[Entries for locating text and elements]
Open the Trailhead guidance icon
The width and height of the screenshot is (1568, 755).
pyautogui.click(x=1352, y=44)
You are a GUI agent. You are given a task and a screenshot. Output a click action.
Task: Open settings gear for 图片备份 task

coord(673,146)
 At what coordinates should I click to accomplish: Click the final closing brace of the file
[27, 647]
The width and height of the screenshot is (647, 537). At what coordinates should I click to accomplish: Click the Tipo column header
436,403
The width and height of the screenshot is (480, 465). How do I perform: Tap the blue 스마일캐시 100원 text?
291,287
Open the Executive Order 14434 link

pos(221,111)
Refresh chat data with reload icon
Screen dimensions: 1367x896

### [The task]
Print the lines of the entries word for word, starting at the line that contains "of the file" and ending at the line that contains "pos(221,111)", with both of those lines included.

### [Reply]
 At what coordinates should I click to accomplish: Click the final closing brace of the file
[27, 647]
The width and height of the screenshot is (647, 537). At what coordinates should I click to accomplish: Click the Tipo column header
436,403
The width and height of the screenshot is (480, 465). How do I perform: Tap the blue 스마일캐시 100원 text?
291,287
Open the Executive Order 14434 link

pos(221,111)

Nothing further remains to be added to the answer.